И когда мы любим ближнего, а не абстрактного человека, как самого себя, в том смысле, в каком известно, что ближний и есть наше «Я», то так же, как не существует теперь всеобщности, так не существует и объективного. Благодаря любви сила объективного разрушается; благодаря ей вся область объективного переворачивается; для любви нет границ; «то, что она не объединила, является для нее не чем‑то объективным, но чем‑то оставшимся в стороне или неразвитым, чем‑то таким, что ей не противопоставляется». Преодолевается противоположность субъективного и объективного в том же самом движении, в каком преодолевается противоположность единичного и общего. Любовь символизируется Тайной Вечерей, которая, в сущности, является «чувственным единством». Разнородные вещи связываются самым глубоким способом. Предметы, ко — торые здесь вначале кажутся объективными, являются на самом деле мистическими, как и действие, которое ими управляет. Хлеб и вино уже не существуют для рассудка, то есть они не относятся больше к объектам, к материи, к разделенным вещам. Я связываю то, что является чуждым, говорит и Эмпедокл Гельдерлина. Даже сравнения и притчи не могут передать представление о глубине этого единства. Более того, здесь уже нет больше чуждого. Жизнь в Христе соединят в одном — единственном понятии множество индивидов; Иисус пребывает во всех людях.

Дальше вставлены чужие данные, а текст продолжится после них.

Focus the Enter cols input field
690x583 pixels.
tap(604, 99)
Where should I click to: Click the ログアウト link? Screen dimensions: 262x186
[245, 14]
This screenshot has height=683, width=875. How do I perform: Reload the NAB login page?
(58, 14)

Было вполне естественным, что Гегель вернулся к своим рассуждениям теолога и дал религиозным мистериям определенную интерпретацию, как это нравилось делать его современникам, и как он сам всегда будет пытаться делать; но он будет с уважением относиться к характеру этих мистерий; по его мнению, разум должен оставить нетронутой их тайну.
Если мы возьмем сами практические традиции, мы увидим в них смысл, который прекрасно согласуется с мышлением, с мышлением немыслимого, к которому Гегель приходит: крещение как раз и совершается, чтобы поставить одно такое понятие выше других, разумеется, внешним способом; тот, кто погружается в воду, является теперь лишь данной нашим чувствам водой, так же как недавно мы говорили, что человек, который видит, составляет единое целое со светом. Субъективное и объективное едины (не будучи еще посредством крещения растворены друг в друге). Вода Иордании, как и вода потоков Швейцарии, которую созерцал Гегель, как и вода всех тех рек, чей шум слышится в поэзии Гельдерлина, несут в своем течении отзвук изречения Гераклита, утверждавшего гармонию различного и совершенную непрерывность.

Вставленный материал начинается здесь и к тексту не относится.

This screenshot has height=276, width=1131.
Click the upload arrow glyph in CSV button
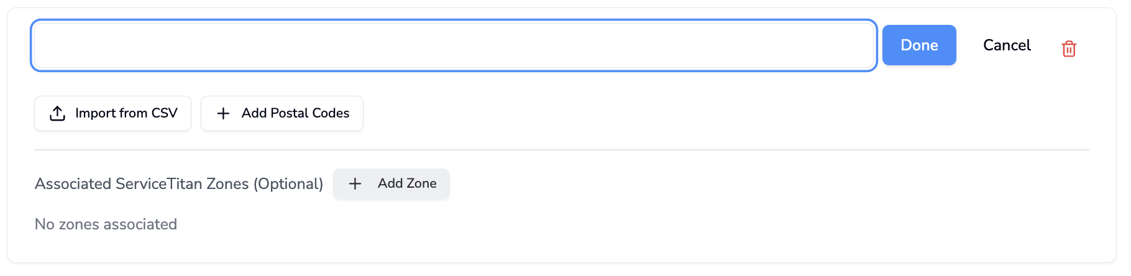tap(57, 113)
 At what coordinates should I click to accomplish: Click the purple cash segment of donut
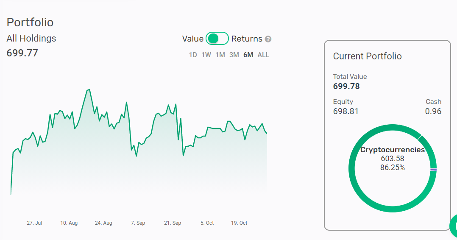[x=433, y=170]
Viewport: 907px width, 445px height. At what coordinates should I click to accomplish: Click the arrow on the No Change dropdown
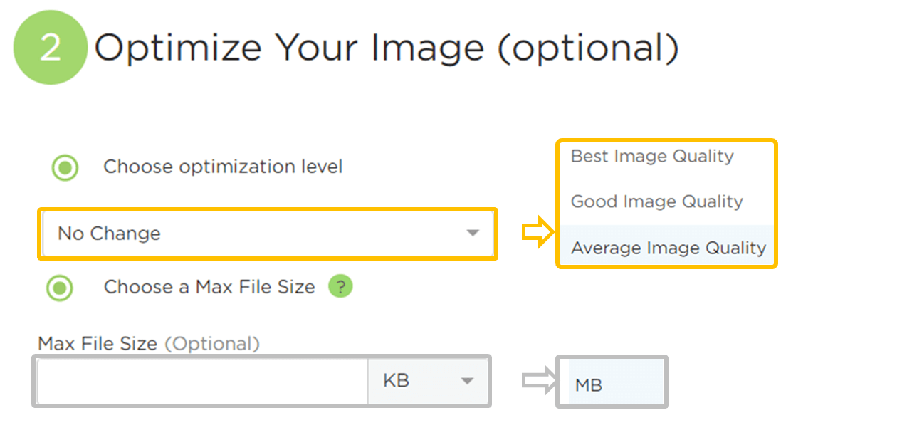pyautogui.click(x=473, y=233)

Мы видим лишь, что мы пребываем в объекте любви, говорит Гегель в другом отрывке, и тем не менее нас нет, чудо, которое мы не в состоянии постичь. В центре гегелевской интуиции мы обнаружим идею экстаза, который в то же самое время является процессом; момент, когда и то и другое совпадает, — это момент, когда душа индивида отождествляется с Христом, когда Христос, замкнутый в себе Бог, как говорил Лаватер, Бог разделенный, как говорил Лессинг, но сам Бог, на Кресте, отождествляет себя с душой индивида.